# Prove that a simple graph with 17 vertices and 73 edges cannot be bipartite

Prove that a simple graph with 17 vertices and 73 edges cannot be bipartite.

-I asked my professor for help on this and his hint was to break the graph up into two vertex sets and count the number of edges within each vertex set.

-We did several examples in class involving chromatic graphs that involved 6 vertices just to have basic examples, I do understand what bipartite means and how such a graph would look like although I don't understand how I would necessarily prove that the given graph isn't bipartite. Seems clear that I would use contradiction, just not sure how.
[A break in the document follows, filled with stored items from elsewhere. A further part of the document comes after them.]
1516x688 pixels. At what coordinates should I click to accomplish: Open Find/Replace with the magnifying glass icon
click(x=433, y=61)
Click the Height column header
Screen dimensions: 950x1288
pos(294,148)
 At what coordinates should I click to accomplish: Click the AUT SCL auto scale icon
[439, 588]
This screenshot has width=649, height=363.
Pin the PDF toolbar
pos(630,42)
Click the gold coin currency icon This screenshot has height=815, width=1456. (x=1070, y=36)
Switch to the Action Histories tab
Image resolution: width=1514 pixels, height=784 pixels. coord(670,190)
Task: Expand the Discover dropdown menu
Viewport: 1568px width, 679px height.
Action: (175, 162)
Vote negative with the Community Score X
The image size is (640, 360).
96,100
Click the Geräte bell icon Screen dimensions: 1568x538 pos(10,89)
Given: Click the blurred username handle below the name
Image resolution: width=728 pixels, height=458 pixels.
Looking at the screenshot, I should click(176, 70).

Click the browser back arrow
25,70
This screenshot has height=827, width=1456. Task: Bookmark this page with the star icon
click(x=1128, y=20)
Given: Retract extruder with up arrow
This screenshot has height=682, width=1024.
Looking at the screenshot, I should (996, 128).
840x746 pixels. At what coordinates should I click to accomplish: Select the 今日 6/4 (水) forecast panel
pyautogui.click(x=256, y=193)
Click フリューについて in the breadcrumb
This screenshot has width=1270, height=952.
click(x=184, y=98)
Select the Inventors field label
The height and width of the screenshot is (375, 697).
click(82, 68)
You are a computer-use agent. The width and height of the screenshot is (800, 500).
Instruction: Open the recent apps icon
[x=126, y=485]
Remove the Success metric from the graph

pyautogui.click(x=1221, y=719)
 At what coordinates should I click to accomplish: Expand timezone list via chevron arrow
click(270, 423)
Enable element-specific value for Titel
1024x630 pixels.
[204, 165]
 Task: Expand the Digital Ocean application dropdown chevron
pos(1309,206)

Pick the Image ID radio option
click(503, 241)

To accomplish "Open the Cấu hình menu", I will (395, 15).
Any help is appreciated.

• Hint: $1\times16=16,\ 2\times15=30,\ 3\times14=42,\ 4\times13=52,\ 5\times12=60,\ 6\times11=66,\ 7\times10=70,\ 8\times9=72,\ 9\times8=72,\ 10\times7=70,\ 11\times6=66,\ 12\times5=60,\ 13\times4=52,\ 14\times3=42,\ 15\times2=30,\ 16\times1=16.$
– bof
Commented Oct 23, 2015 at 1:24

If a bipartite graph has parts of size $m$ and $n$, it has at most $mn$ edges.
What are the possibilities if $m + n = 17$? In particular, how large can $mn$ be?
It can be found out that the maximum value of $$f(n)= n(17-n)$$ using calculus comes out to be $$72$$ which is less than $$73$$ i.e. the largest value of $$mn$$(when $$m+n=17$$) is $$72$$ and hence a simple graph on $$17$$ vertices and $$73$$ vertices cannot be bipartite.